In our study, we looked at families with a strong family history of gastric cancer, meaning that 3 or more relatives had the disease. In those families, we found a higher lifetime risk of about 38%. In some families, there likely are some genetic modifiers that are making the risk higher beyond CDH1, and this definitely needs to be studied further.
When it comes to environmental factors, we have a good number of relatives in our study who are CDH1-negative and don’t have the pathogenic variant in their family. We didn’t see any gastric cancers in those families and those individuals who tested negative, so perhaps environmental components aren’t strong.
Our study also hints to the fact that there may be other genetic components, but this needs to be studied further.
Are there specific recommendations you would suggest for genetic counseling based on your study?
When individuals find out that they carry a pathogenic variant in CDH1, a key component of patient education is letting them know their cancer risk, management guidelines, and what recommendations there are for genetic testing for relatives. It’s very important to keep patients up to date with the current risk estimates.

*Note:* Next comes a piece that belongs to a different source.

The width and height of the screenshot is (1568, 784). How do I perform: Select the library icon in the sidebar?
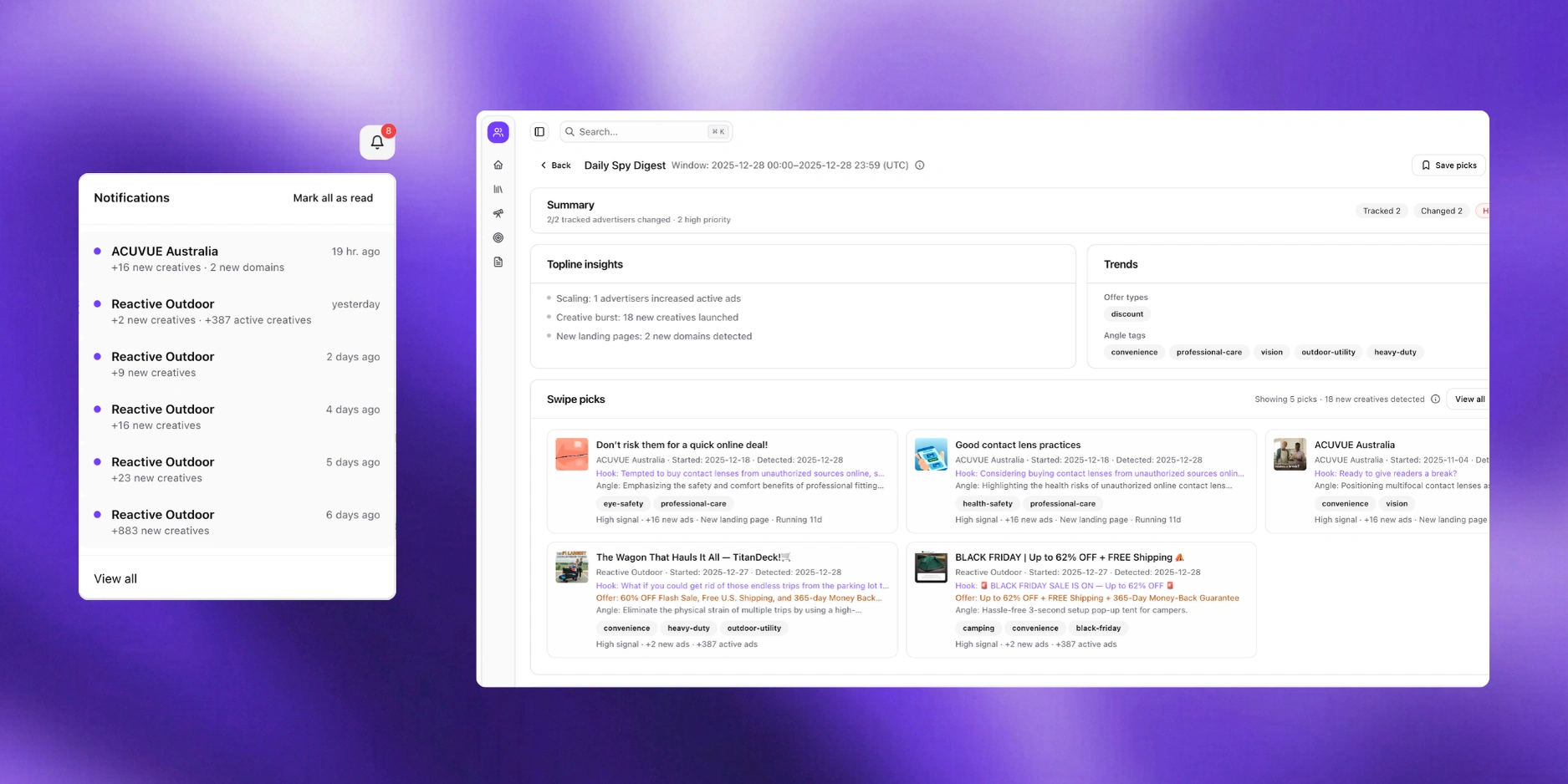498,189
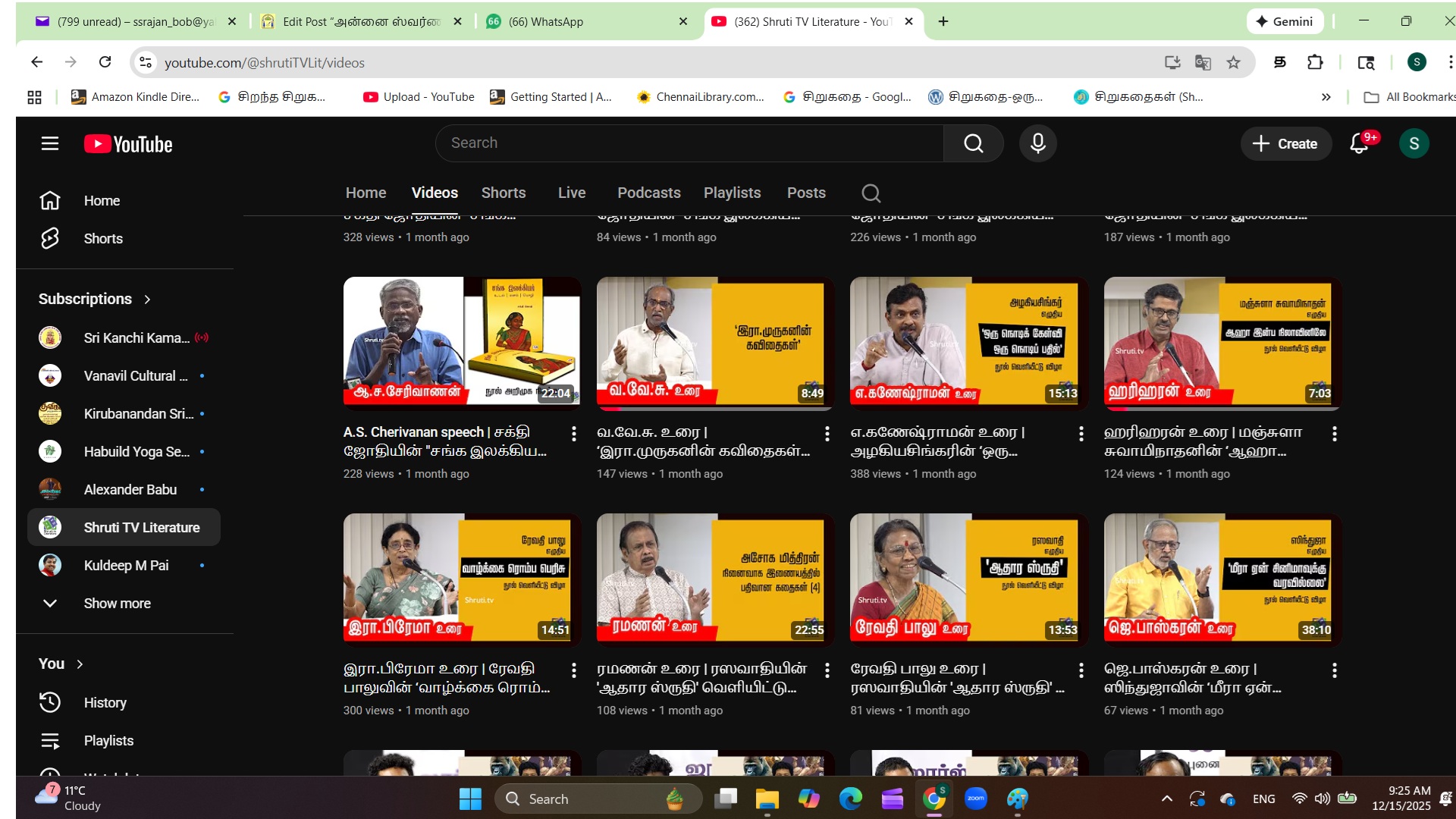
Task: Show hidden bookmarks overflow chevron
Action: [x=1326, y=97]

Patients often do their own research, and oftentimes, educational materials that are online are not up to date. It can take a while for these resources to incorporate this new data. Many genetic test reports provide educational fact sheets that accompany the report and those sometimes also take a while to incorporate new information.
When it comes to stomach cancer, many people report anything that’s in the abdominal cavity as stomach cancer. In some families, gastric cancer can be over-reported when it’s really a colon cancer or a pancreatic cancer, or it can be under-reported as well.
When someone tests positive, it’s important to facilitate helping to track down pathology reports and death certificates if possible, because it can help patients to make decisions and cope with the information that this is a risk factor; it increases their risk, but there are measures such as screening that serve as reasonable options outside of surgery if a patient has CDH1 variants.
It’s important to support patients during the decision making process and ensure that patients talk to different providers with expertise in CDH1, as treatment is not a decision that has to be made up right away; it could be made over time.
What type of screening is recommended for patients who test positive for CDH1, and are there potential disparities that may obstruct screening access?
The recommended screening for someone who tests positive for CDH1 is annual upper endoscopy with random biopsies; at least 30 random biopsies because while the stomach mucosa can look fine, there can be cancer cells hiding underneath.
There are disparities and barriers when it comes to cancer screening in general, especially for people who are uninsured or who are underinsured. We know that this can be an issue for people who are lower income, or for certain people who are from particular ethnic backgrounds. Some patients may not feel comfortable going to a physician or healthcare provider because of past abuses and mistrust that has developed over time because of historical abuses in certain communities, so it’s very complicated.
It’s important to talk about your family history; in some families, people feel like they don’t need to tell their relatives about their medical history, but we’re learning more about how this information effects our relatives because we have the same biology. Almost all diseases have some genetic components that may be so much more strong than others.
It’s especially important to share any history of diseases such as cancer, heart disease, or diabetes with your family members so that they know what they’re at risk for and they can report that information to their providers to be referred to genetic testing if it’s indicated.